Aleksander III Macedoński fot. Andrew Dunn |
Karol
Bunsch prowadzi zatem czytelnika przez wszystkie te bitewne pola, o których
napisałam powyżej, dodając do tego całą galerię starożytnych postaci
historycznych, a także skupiając się na życiu prywatnym królewskiej pary. Filip
II Macedoński raczej nie należy do bohaterów wzbudzających sympatię. Jego żona
– królowa Olimpias – nie może powiedzieć, że jest z nim szczęśliwa. Monarcha
bowiem uwielbia otaczać się młodymi i pięknymi kobietami. W dodatku w miarę
upływu lat konflikt pomiędzy nim a Aleksandrem przybiera na sile. Widać
wyraźnie, że młodzieniec znacznie przewyższa swojego rodziciela zarówno pod
względem radzenia sobie na polu bitwy, jak i inteligencją, a król wcale nie
czuje się z tego powodu zadowolony, ani też nie jest dumny z syna. Niekiedy
można odnieść wrażenie, że gdyby nie ciągłość dynastii i potrzeba pozostawienia
tronu w rękach męskiego potomka, Filip II bez wahania pozbyłby się syna ze
swego życia. Poza tym mrocznym cieniem na ich wzajemnych relacjach kładzie się
silny emocjonalny związek Aleksandra z matką, która ma ogromny wpływ na decyzje
podejmowane przez jej ukochanego syna. Filipowi nie jest to na rękę, ponieważ
Olimpias również jest mu kulą u nogi.
Myślę,
że zarówno konflikt z dorastającym synem, jak i z małżonką w dużej mierze
przyczynił się do ostatecznego upadku Filipa II Macedońskiego, który tak
naprawdę w pewnym momencie swojego życia czuł się niczym bóg. Uważał, że może
wszystko, a śmierć nie jest mu pisana. Nie wiedział tylko, że ten, z którym
toczy spór, pewnego dnia przyjdzie mu z pomocą. Wiadomo, że w królewskich
rodach znacznie bardziej ceniono synów, aniżeli córki, więc Kleopatra (ok.

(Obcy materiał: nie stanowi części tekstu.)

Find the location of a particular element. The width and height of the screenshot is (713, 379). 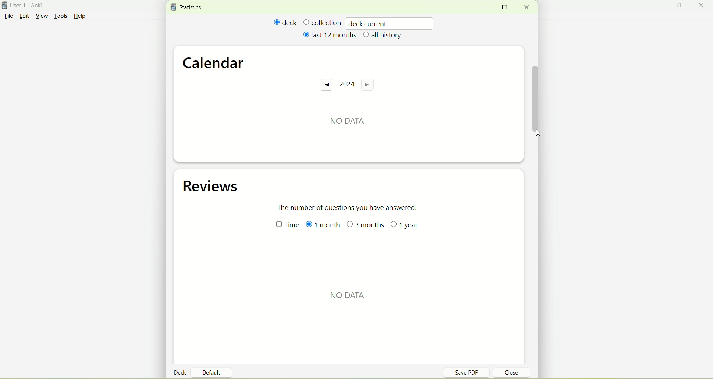

view is located at coordinates (43, 16).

355-308 p.n.e.) – siostra Aleksandra Wielkiego – praktycznie przez całą powieść
znajduje się gdzieś w tle. Nikt tak naprawdę nie zwraca na nią uwagi. Ona
gdzieś tam sobie żyje i jak na razie stanowi narzędzie polityczne w rękach
swojego ojca i jego doradców.
Specyficzny
styl pisania sprawia, że książka może być trochę niezrozumiała. W tekście sporo
jest także wyrazów pochodzenia greckiego, co może dodatkowo utrudnić czytanie.
Wprawdzie na końcu książki znajduje się słownik, lecz trzeba do niego sięgać
dość często, co może trochę denerwować. Na pewno Olimpias różni się od
książek Karola Bunscha wchodzących w skład serii o Piastach. Przypuszczam, że
już sama tematyka zmusiła Autora do tego, aby zmienić charakter pisania. Moim
zdaniem powieści osadzone w starożytnych realiach generalnie są trudniejsze i
do napisania, i do odbioru. Przyznam, że mnie również powieści Piastowskie
czytało się przyjemniej, niż pierwszy tom trylogii o Aleksandrze Wielkim. Nie
oznacza to jednak, że książka jest zła. Jest po prostu inna.
[1] Poleis
– forma miast-państw w starożytnej Grecji wraz z przylegającymi
terenami rolniczymi; polityczna oraz religijna wspólnota obywateli. Miasta-państwa
powstały pomiędzy VIII a VI wiekiem p.n.e.
[2] Falanga
– zwarty oddział bojowy piechoty greckiej, a potem macedońskiej i
hellenistycznej; falanga powstała w VII wieku p.n.e.
[3]
Flanka – bok, skrzydło szyku bojowego.